アヤ:それならそうと早く仰って下さればよかったのに。

国王:だけど、国王が「バカです」って言ってるみたいで拙
   いだろ?

シグル:バトウ閣下は陛下に読み書きを修学されることをお勧
    めにはならなかったのですか?従侍長殿は?

国王:シュルッパグは読み書きできるよ。でも外国語はちょっと
   苦手みたいだな・・・。バトウはね~・・・、最近は忙し
   いみてぇでここにゃ寄りつきもしねえ・・・。
    いいヤツだったんだよ。頭が良くてさ・・・、でも俺
   を見下したりバカにしたりしないでさ、いい顔で笑って
   たんだよ。でも・・・、10何年くらい前かな?俺の代
   理でアムリア評議会に行った帰りに目を怪我したとかで
   寝込んじゃってさ・・・それから人が変わったみたいに
   なっちまってな・・・。

シグル:!

国王:・・・俺がこんなだからさ、大抵の王様は俺の顔色ばっ
   か見てんだ。・・・でもイエルカとアプラサスの王様はガ
   ンガン本音をぶつけて来る・・・。何かカッコいいんだ
   よな。
    アプラサスの王様にゃ男の子しかいねえし、俺にはイ
   カル1人だ。イエルカの王様にゃ姫さんが3人もいるっ
   ていうからさ・・・。そんな人と御縁を結んでさ、いろ
   いろと教えて貰えたらなぁって思ってさ・・・。

アヤ:だったらこれからは私がお側にいてお教えします。シグ
   ルも婚礼の儀が相済むまではいてくれるでしょう。

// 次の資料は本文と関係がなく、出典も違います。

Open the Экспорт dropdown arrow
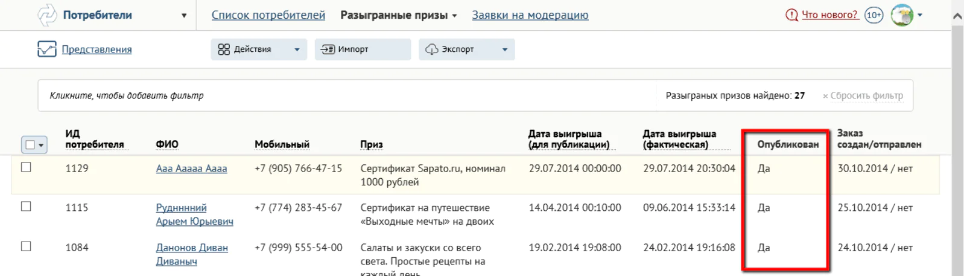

彼は
   我が国の最高学府の教授ですから優秀な先生になってく
   れますよ。

国王:そうか、済まねえな。・・・これで人任せじゃなくて自分
   で親書も読めるようになるかな?

シグル:(そうだったのか・・・政略上の人質って訳じゃなかっ
    たんだ・・・)

 これからアヤが辿る道は、案外不幸ではないかもしれない・・・。シグルは今、開放感にも似た安堵を覚えていました。